◆ What to do
a. In the text on the Lakers' early-game fouling, how many fouls did the Lakers commit in the first quarter against Golden State?
b. Pick up the article on the Lakers' first-quarter fouling after its final sentence and write the next part.

But one thing stood out to Lonnie Walker IV when he was asked postgame about his team’s effort (via Spectrum SportsNet):

“They had a lot of free throws in the first, think they had like 12-13 free throws in the first quarter, which kind of kept them in the game it was 24-23 and they already made those 12. So if we limit those, we’re up.”

Walker was a little off in his numbers — the Warriors led 25-22 and made eight of those 12 free throws — but the general tenor was correct. The Lakers limited Golden State to 7-of-24 shooting in the first quarter; the only reason the Warriors led was because the Lakers committed seven fouls in the period. Three of them were shooting fouls to start the game, and then three more after getting into the bonus, giving Golden State six separate trips to the line.

L.A.’s defense, admittedly, fell apart later in the game, but building an early lead might have helped change the momentum.

On Thursday against the Clippers, it was more of the same. In the first quarter, the Lakers fouled their opponents six times, and five of them were shooting fouls. The team’s backcourt was all complicit, as Austin Reaves, Kendrick Nunn, and Lonnie Walker IV each got caught fouling jump shooters, a cardinal sin.

It got so bad that when the TNT broadcast panned into the Lakers huddle during the second quarter, the shot of Darvin Ham’s whiteboard didn’t show a diagram of any play; rather, the message on the whiteboard was “CONTEST W/O FOULING”.

“Key to the game thus far,” Ham said in the huddle. “We’re giving them too much. Gotta be disciplined, show our hands. Be disciplined, show your hands.”

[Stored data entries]
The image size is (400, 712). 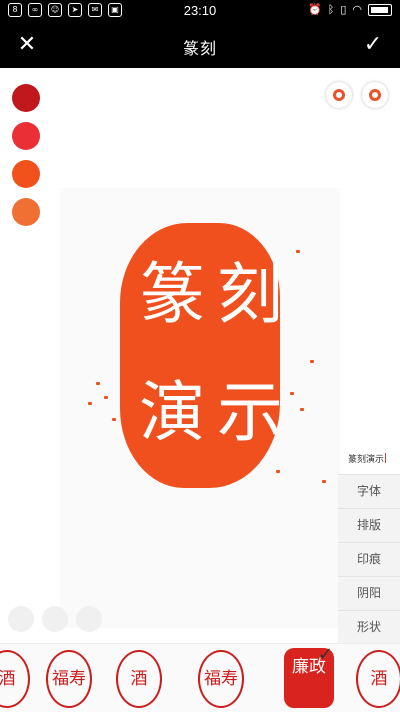 I want to click on hidden-tools, so click(x=55, y=619).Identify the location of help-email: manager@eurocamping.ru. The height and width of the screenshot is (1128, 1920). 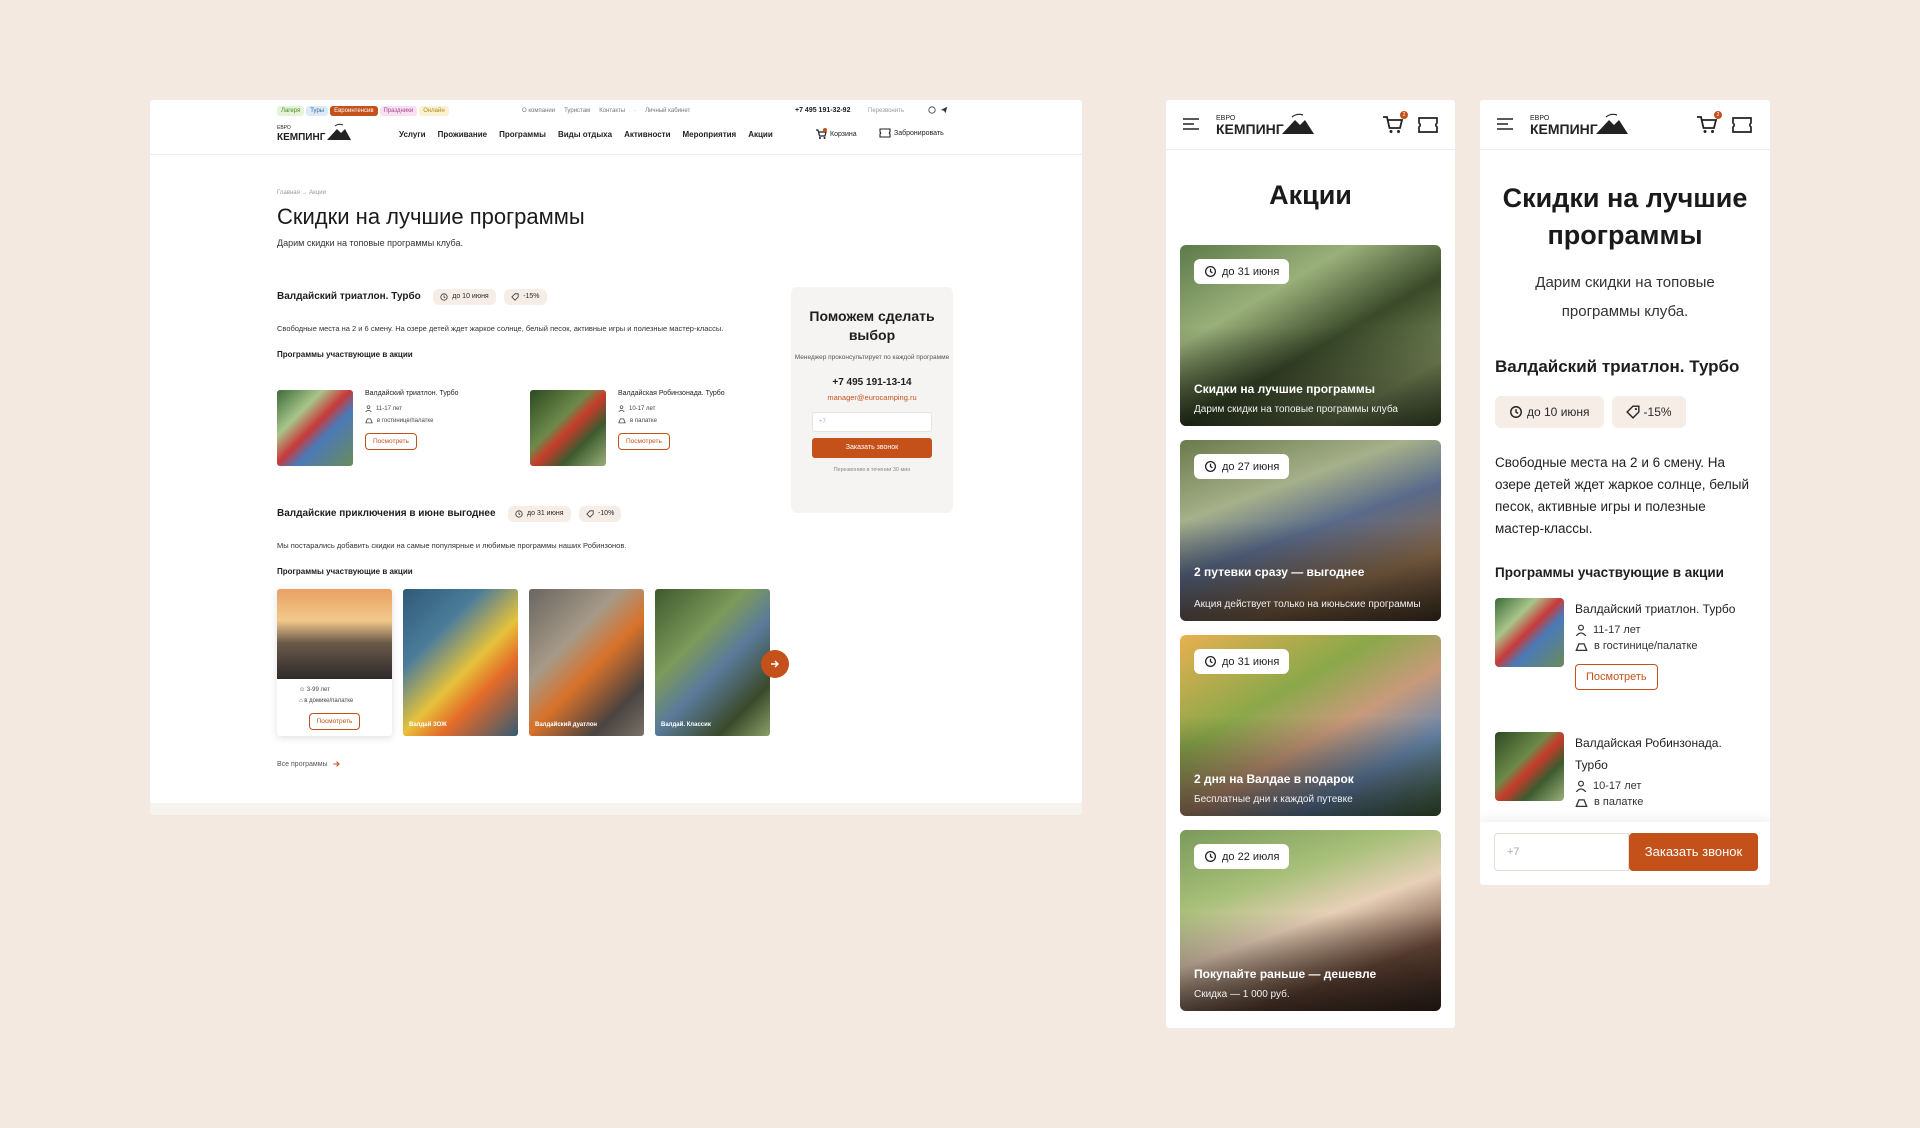
(872, 398). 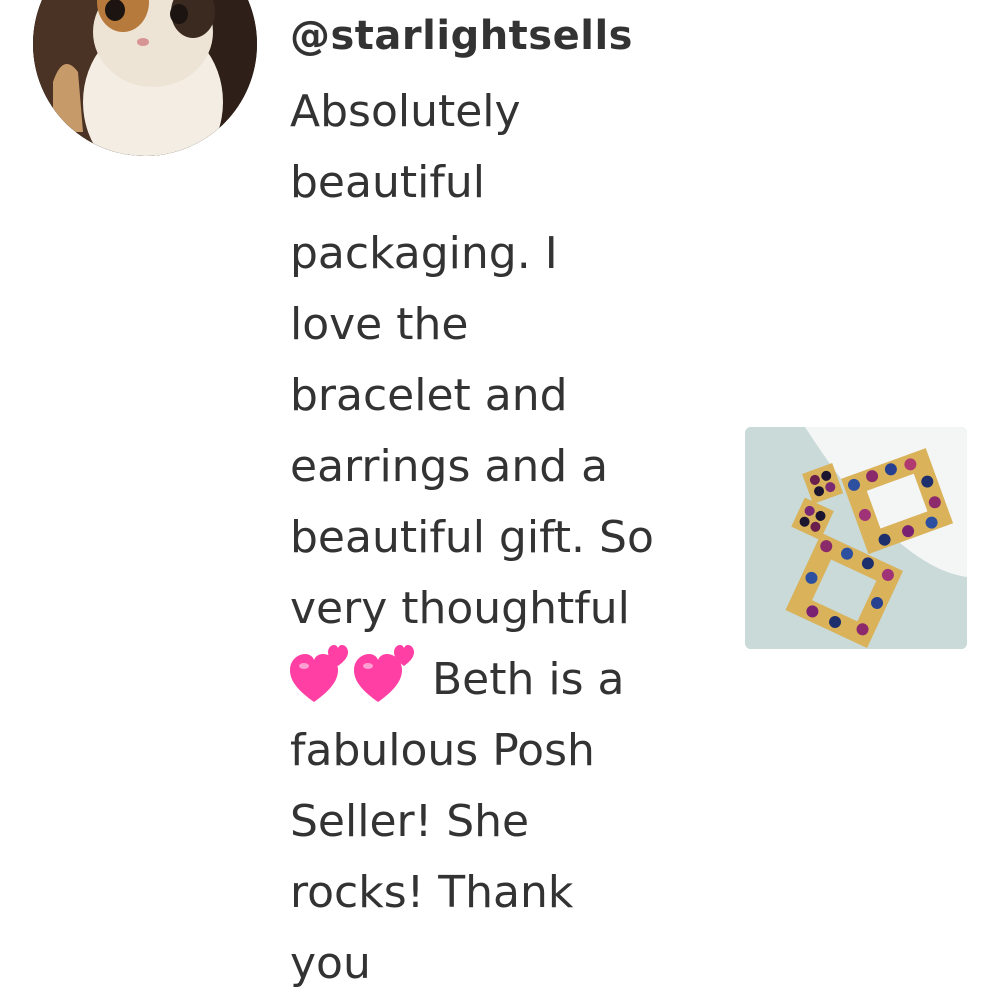 What do you see at coordinates (352, 674) in the screenshot?
I see `two-hearts-emoji-icon` at bounding box center [352, 674].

◆ Results
a. Seven.

b.
The Lakers improved dramatically in the second quarter, committing only two shooting fouls out of three total (and one was somewhat suspect if Nicolas Batum was actually putting the ball up). The third quarter only saw three shooting fouls as well, but the Lakers had four fouls in the bonus that sent the Clippers to the line regardless. They cleaned things up in the fourth quarter, with only four fouls before garbage time, half of them on shots.

After the game, Ham doubled down on the need for his team to defend with discipline (at the 0:31 mark of the video):

“I thought we fouled way too much in the first and third quarters.... Remaining disciplined, 90-95 percent of the way, right before we get to 100 percent discipline, one of those hands comes down and guy’s in the act of shooting a tough shot. We got to force teams to make those tough shots and not bail them out with fouls.”

There were other issues that contributed to the Lakers’ defeat — rebounding and 3-point shooting immediately jump off of the box score — but this is an area the Lakers can control. Showing their hands and not letting the game get decided at the free-throw line is something the team can fix of its own accord, regardless of the opponent.

The Lakers looked much improved in many facets of the game from Tuesday to Thursday. This was one area of regression that they couldn’t afford, especially against a Clippers team that loves to take jump shots, and it’s part of why they’re still winless at this early juncture of the season.